[What the exercise asks] Word for word, repeat all of the entries below.

[Materials provided]

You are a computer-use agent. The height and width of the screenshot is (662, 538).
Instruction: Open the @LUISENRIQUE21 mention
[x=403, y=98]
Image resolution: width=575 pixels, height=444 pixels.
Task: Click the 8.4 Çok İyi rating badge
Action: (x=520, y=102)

[Task solution]
You are a computer-use agent. The height and width of the screenshot is (662, 538).
Instruction: Open the @LUISENRIQUE21 mention
[x=403, y=98]
Image resolution: width=575 pixels, height=444 pixels.
Task: Click the 8.4 Çok İyi rating badge
Action: (x=520, y=102)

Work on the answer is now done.